Records excerpted from a collection
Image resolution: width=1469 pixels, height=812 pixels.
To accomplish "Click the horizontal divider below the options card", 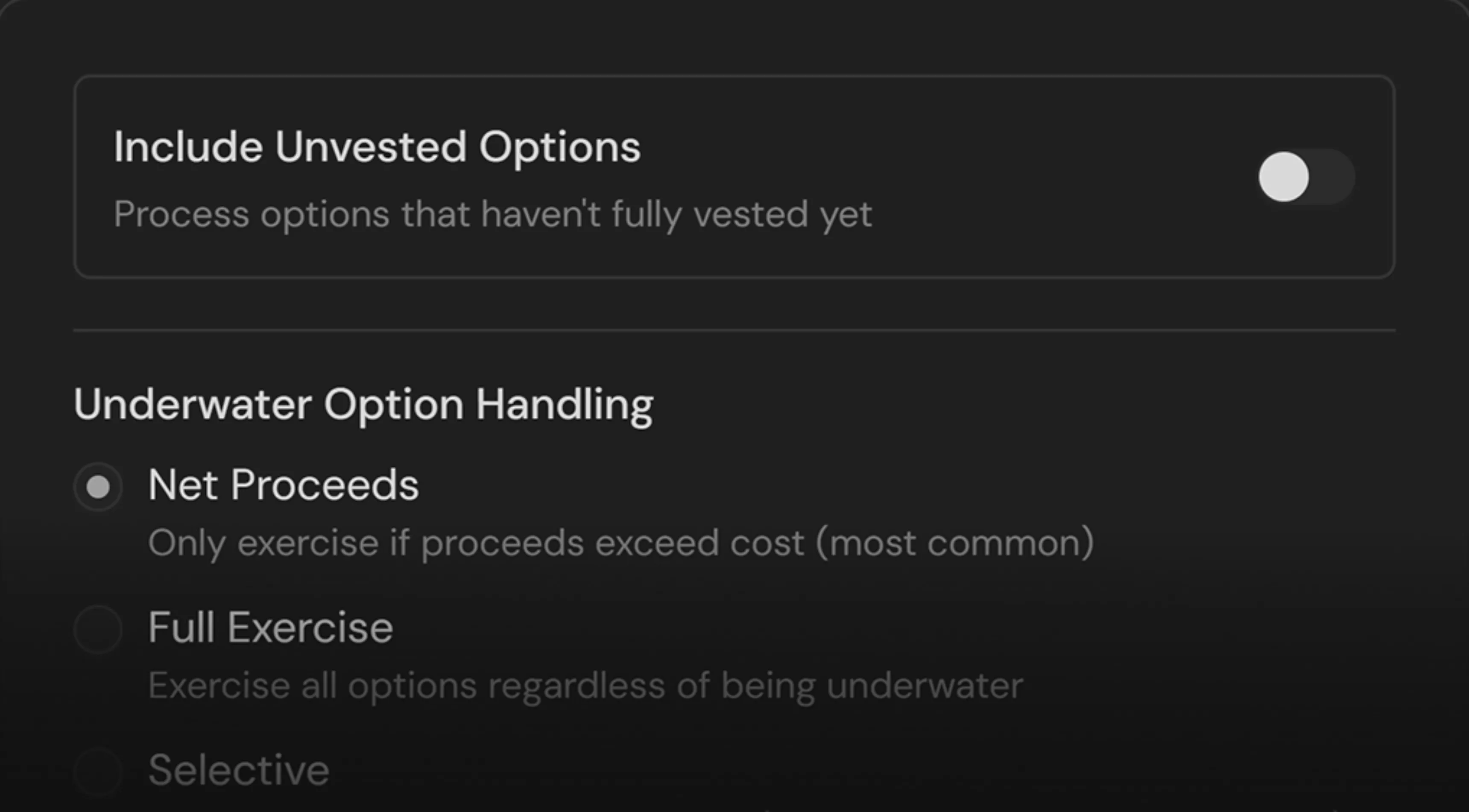I will [734, 330].
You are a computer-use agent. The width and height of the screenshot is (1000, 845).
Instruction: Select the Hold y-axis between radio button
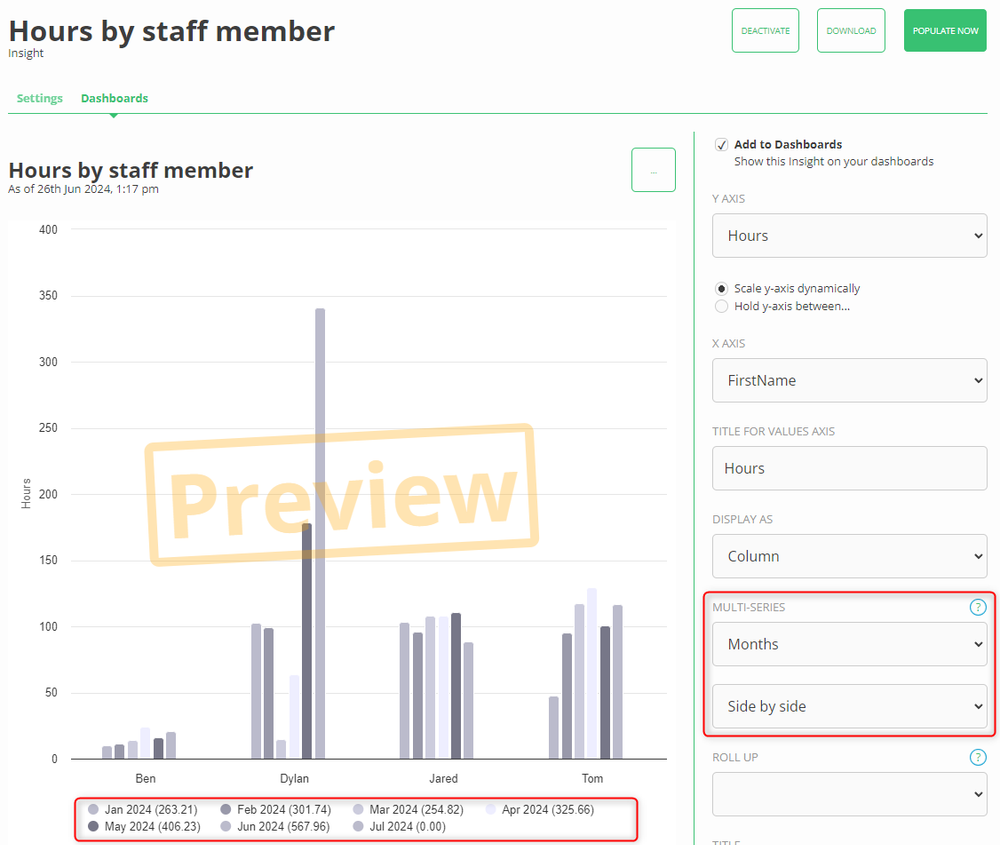coord(721,306)
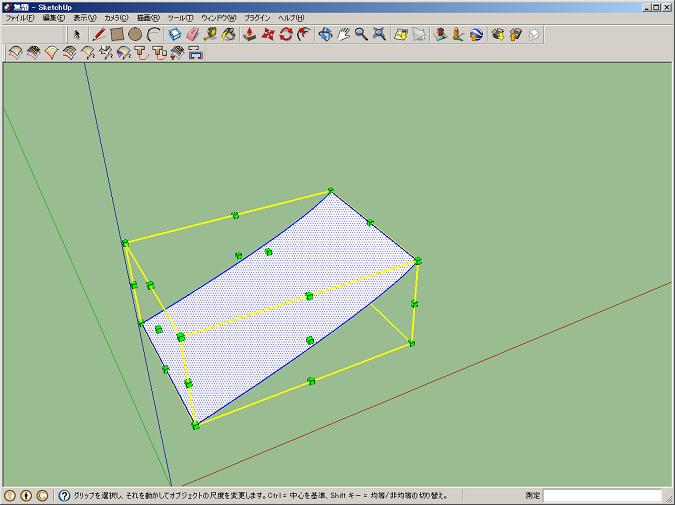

WHAT TO DO
The answer to this exercise is one number: how many lines of the records above contain the string "height".

EXERCISE OUTPUT
2